Travels

Via a 1970 imprint published at Kandy, Ceylon, by the Buddhist Publication Society and the scholarly work of Bhikkhu Nanajivako, a passage from The World as Will and Respresentation as translated into English by E.F.J. Payne, a passage bearing on considerations of genre and temporal perspectives:


The life of every individual, viewed as a whole and in general, and when only its most significant features are emphasized, is really a tragedy; but gone through in detail it has the character of a comedy. For the doings and worries of the day, the restless mockeries of the moment, the desires and fears of the week, the mishaps of every hour, are all brought about by chance that is always bent on some mischevious trick; they are nothing but scenes from a comedy. [...] the hopes mercilessly blighted by fate, the unfortunate mistakes of the whole life, with increasing suffering and death at the end, always give us tragedy.


Chance in the camp of comedy.

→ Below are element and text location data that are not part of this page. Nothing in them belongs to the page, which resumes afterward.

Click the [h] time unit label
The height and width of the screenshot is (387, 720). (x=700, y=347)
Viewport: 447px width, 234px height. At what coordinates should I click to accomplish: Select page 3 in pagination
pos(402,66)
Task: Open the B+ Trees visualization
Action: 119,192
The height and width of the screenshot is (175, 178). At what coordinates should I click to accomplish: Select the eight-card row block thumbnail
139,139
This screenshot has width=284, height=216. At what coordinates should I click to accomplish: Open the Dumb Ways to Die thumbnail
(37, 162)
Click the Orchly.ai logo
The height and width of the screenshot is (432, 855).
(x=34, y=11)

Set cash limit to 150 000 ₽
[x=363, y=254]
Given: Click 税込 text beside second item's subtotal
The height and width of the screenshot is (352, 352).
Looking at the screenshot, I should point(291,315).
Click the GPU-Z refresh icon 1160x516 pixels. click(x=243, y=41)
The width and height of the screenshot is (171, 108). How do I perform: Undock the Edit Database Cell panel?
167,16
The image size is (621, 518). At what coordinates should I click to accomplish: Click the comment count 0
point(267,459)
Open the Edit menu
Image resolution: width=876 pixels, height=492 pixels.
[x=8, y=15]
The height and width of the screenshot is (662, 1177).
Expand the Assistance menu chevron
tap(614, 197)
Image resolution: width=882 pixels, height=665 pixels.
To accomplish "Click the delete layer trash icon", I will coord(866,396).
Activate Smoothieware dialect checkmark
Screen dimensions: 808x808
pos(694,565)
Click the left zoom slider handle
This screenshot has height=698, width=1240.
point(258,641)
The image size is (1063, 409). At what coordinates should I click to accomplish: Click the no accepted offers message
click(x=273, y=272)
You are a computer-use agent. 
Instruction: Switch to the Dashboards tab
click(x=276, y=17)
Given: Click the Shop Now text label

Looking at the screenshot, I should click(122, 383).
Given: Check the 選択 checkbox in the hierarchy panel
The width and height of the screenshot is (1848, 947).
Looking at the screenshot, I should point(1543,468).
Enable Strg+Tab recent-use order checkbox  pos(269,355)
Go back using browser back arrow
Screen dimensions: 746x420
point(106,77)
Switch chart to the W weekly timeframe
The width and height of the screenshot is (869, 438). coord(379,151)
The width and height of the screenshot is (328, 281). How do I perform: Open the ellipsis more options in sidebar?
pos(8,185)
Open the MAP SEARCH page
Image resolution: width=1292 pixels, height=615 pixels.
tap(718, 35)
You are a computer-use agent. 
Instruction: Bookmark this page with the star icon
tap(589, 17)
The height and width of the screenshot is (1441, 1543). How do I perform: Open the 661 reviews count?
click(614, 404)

Necessity on the side of tragedy. The one displays an arc through time, a pattern of decline and fall, which in its very simplicity is given to a complex discursvie place occupied by an "us" always on this side of the full story. The multiplicity of the chance occurances cluster but are not gathered up in the completion of an end. Hence "scenes" from but never the whole comedy is on offer.

Wherever Schopenhauer takes the asymmetry between chance and necessity and between tragedy and comedy it is worth pausing before departing in some direction to ask if the chance coming together of the reader and the text is always tragic. The life and its story are not one and the same. There is room here for something uncannily other. An unoccupied territory beyond tragedy or comedy and utterly improvized sur le vif.